===== Supplied records =====

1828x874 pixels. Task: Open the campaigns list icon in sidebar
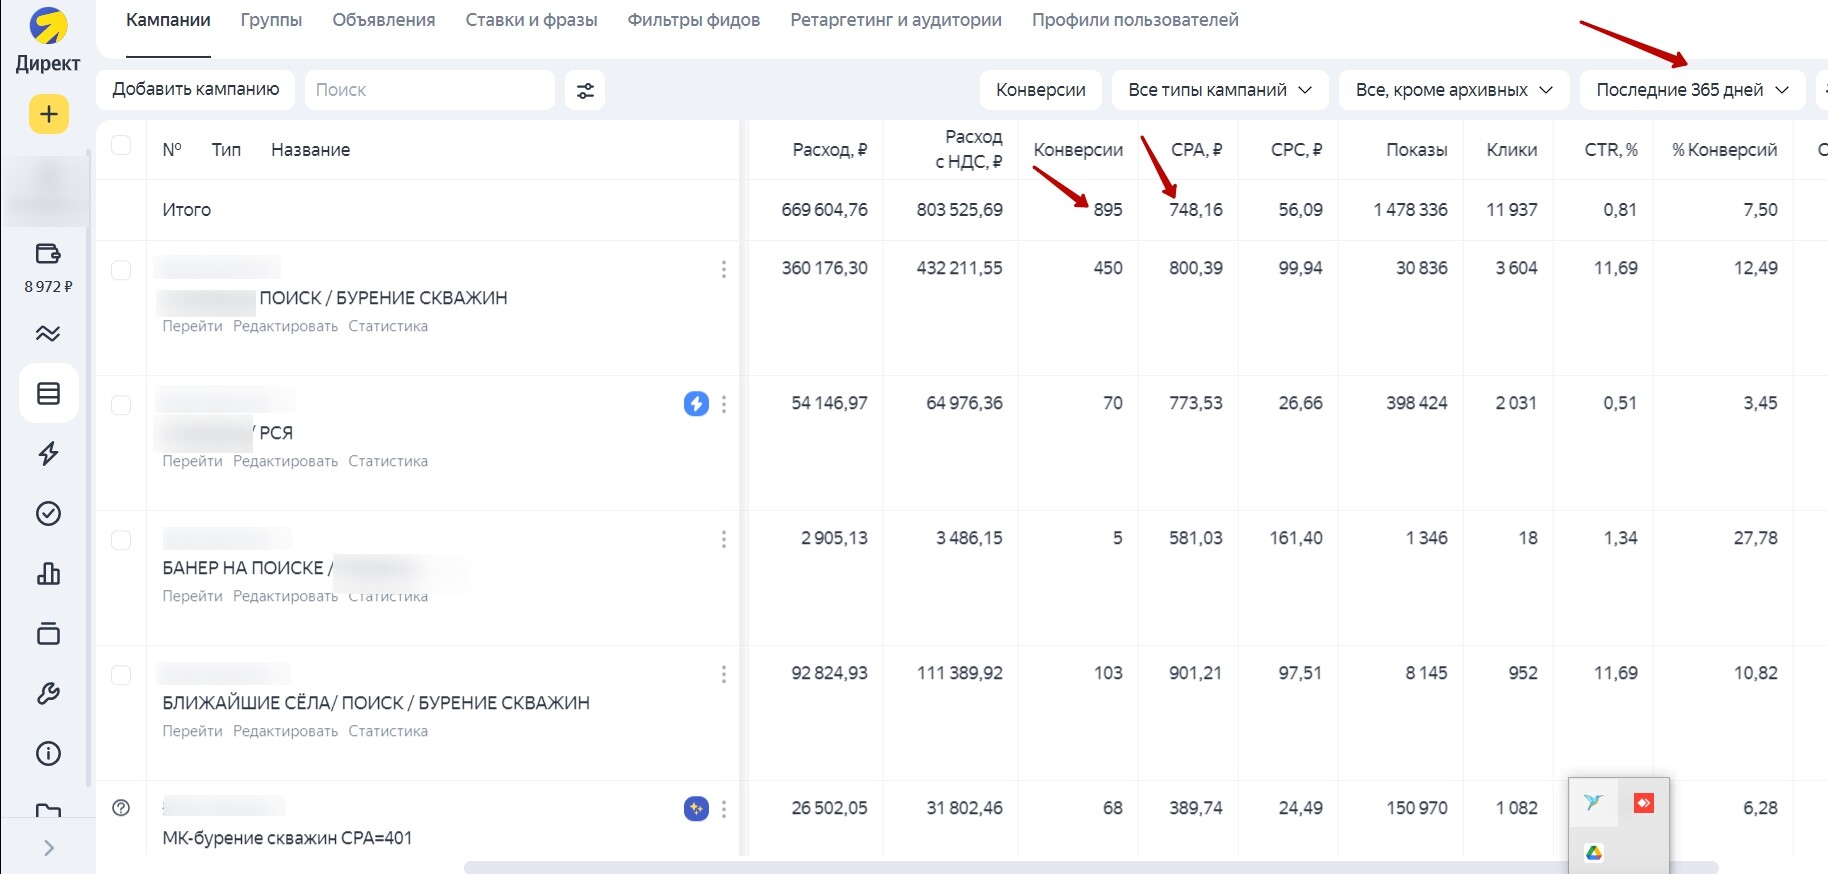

=====
===== Supplied records =====

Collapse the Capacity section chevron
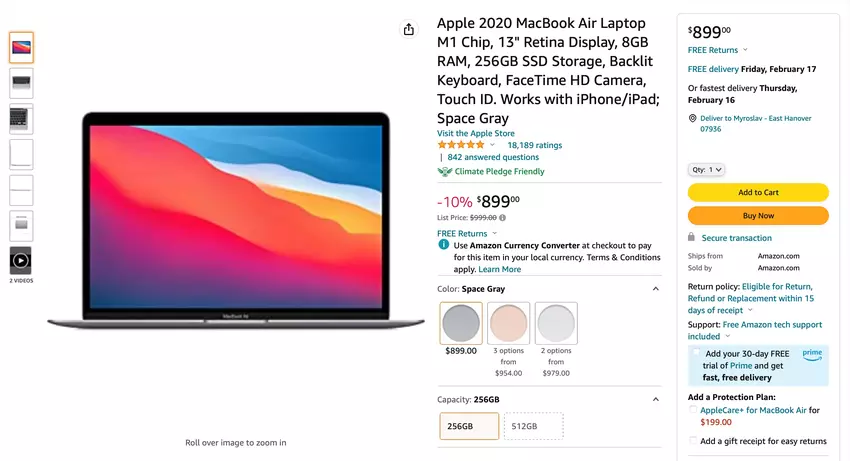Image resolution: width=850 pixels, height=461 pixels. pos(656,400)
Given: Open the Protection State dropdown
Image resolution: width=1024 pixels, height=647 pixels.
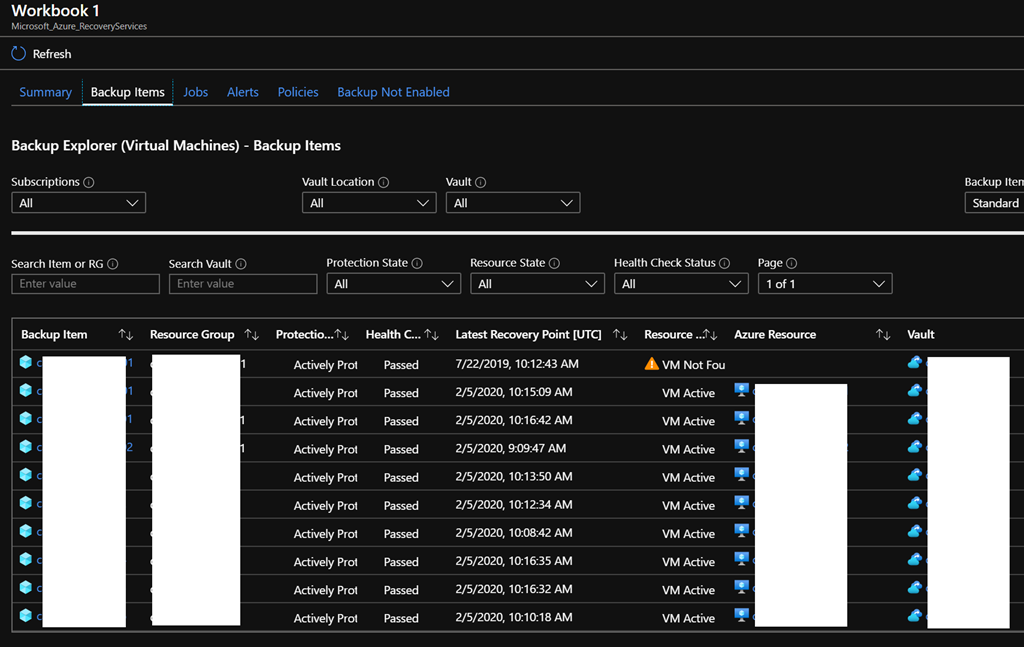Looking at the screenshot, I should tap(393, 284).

=====

Report every line containing the string "Open" in the material.

1828x874 pixels. Task: Open the campaigns list icon in sidebar
Given: Open the Protection State dropdown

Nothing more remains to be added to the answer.